An Even Better Webcomics Reader

After my post on my IFTTT Webcomics hack, I got an email from Jamey Sharp of Comic Rocket. In it, he points me at his site and says they built it out of similar frustrations to mine and with similar design goals. In the case of Comic Rocket, the reading of the site is actually done via a small navigation bar at the top but you are loading each page of the webcomic’s site individually. If there are ads or page views that somehow turn into money for them, by using this method you are not depriving them of anything. I like it.

The site indexes webcomics, and then keeps track of what the next installment is. They don’t use RSS for this but the actual site itself, so it works whether or not the webcomic has any type of feed. As long as the page has navigation (and what comic wouldn’t?) this will work. A side effect of that is there is a catalog of 10,000 comics already at Comic Rocket. So far, every one from my subscription list I’ve looked for is there.

I like it a lot so far, but there are two feature I’d like to see added:

1) [UPDATE – looks like this is already there and I missed it ] Some sort of collaborative filtering based on the subscription list. Look at other users, and for the people subscribed to all the comics I’m reading, what are the most common other comics not on my list? Adding in discoverability that way would even give webcomics creators an incentive to use the site, or to recommend their readers to use it.

2) The ability to subscribe to a group of comics all at once via OPML.

I’ve been playing with it for a few days and I don’t see anything but upside for comics creators here. Well done, Comic Rocket! Also, it’s Portland OR based (and why wouldn’t it be?) PDX represent!

My Current Webcomics Reader

Some time ago on Google Plus I cast a net for an idea of a new sort of webcomics reader. Because my reading is in fits and starts and often can go weeks between sessions, Google Reader is no longer a reasonable way to read the feeds. If there are up to 20 strips of each comic, all in reverse chronological order, it requires me to scroll all the way down and then read from the bottom up as a number of my strips have some kind of continuity.

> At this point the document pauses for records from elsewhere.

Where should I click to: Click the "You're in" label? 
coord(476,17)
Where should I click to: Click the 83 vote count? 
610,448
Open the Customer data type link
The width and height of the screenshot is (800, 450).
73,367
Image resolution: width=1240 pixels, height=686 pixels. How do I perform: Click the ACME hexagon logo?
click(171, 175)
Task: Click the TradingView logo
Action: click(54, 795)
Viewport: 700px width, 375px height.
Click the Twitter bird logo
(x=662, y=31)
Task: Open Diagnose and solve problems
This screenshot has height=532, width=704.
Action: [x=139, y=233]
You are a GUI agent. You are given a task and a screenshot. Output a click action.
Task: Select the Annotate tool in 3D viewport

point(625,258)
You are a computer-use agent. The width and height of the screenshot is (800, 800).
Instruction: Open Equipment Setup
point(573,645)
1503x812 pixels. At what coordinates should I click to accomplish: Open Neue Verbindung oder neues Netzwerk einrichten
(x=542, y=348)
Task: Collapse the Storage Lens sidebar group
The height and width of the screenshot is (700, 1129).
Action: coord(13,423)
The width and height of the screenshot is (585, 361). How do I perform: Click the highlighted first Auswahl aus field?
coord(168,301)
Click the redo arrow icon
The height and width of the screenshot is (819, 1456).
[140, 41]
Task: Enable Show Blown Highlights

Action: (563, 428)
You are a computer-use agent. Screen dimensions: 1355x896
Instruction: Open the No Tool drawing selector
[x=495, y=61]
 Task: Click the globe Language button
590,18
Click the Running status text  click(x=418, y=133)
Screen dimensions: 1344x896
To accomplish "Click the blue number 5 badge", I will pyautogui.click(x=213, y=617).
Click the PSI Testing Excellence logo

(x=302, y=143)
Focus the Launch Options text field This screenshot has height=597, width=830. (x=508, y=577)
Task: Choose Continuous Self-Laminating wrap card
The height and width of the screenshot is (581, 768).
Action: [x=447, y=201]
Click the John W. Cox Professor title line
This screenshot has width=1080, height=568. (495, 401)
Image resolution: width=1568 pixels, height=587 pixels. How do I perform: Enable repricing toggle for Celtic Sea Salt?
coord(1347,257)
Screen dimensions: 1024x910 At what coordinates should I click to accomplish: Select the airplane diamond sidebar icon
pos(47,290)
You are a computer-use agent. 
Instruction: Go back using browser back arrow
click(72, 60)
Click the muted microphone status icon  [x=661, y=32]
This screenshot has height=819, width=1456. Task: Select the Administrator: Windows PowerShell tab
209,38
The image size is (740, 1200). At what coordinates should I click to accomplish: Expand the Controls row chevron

I have arrived at a solution that seems to be working for me. It is truly a hack of hacks, but like the best hacks is effectively solving a problem for me. Unfortunately, also like hacks it might not be very robust or transferrable to other people. I achieved my goal with a custom IFTTT rule:

This has prerequisites. You need an IFTTT account, a linked Dropbox account and a linked Google Reader account. You also need to have the RSS feeds for all webcomics you subscribe to in a single folder or with a consistent tag. In my rule, it is a folder named “Webcomics” but it can be named anything, it just has to match the rule you have. If you are interested in using it, you can go to the above link and clone the rule to your own account and modify it from there.

Here’s how it works. Every feed in my Google Reader’s “Webcomics” folder gets written to a file in my Dropbox. When I have time for webcomics, I open the file in my browser and then delete it. The next time I look, the top of the page will be the oldest strips I haven’t yet read. There is a quirk of the IFTTT -> Dropbox integration, in that the action to append to a text file forces it to have a .txt extension even though the content of what I’m appending is HTML. This was orignally a bug to me, but now I think of it as a feature. Because the file can get so big that I don’t read it in a single setting, effectively when I change the extension from webcomics.html.txt to webcomics.html is the point at which I freeze the file. I can read it until I finish, even if it takes a few days or weeks. Meanwhile, it will create a new webcomics.html.txt file and be happily appending that whole time period.

This is not a perfect solution. It requires that you have an internet connection as nothing is saving the comic strips to any local machine, it’s a little fugly in the page generated and has none of the management features of even the most rudimentary RSS reader. It’s on you to know what you have read, and if you have to close your browser in the middle there is no way to return to the previous point.

On the upside, all of the features I wanted in my original post are there. It preserves all the links from the original post, so if there are ads in the feed or store links or any other monetization, those are preserved in the file I read. I’ve never wanted to cheat the cartoonists out of their monetization.

I’ve been using this system since July. In that time, some of the strips I orignally followed have ended, like Kris Straub’s Starslip Crisis, and others like Scott Kurtz’ PVP have switched to not including images in the feed. Those were two of the strips that were the original impetus because both had storylines that required reading them forwards. Que sera, things live and die and change.

I’m curious if this system will be effective for anyone else that is not me. Try it out and let me know your experiences, positive or negative.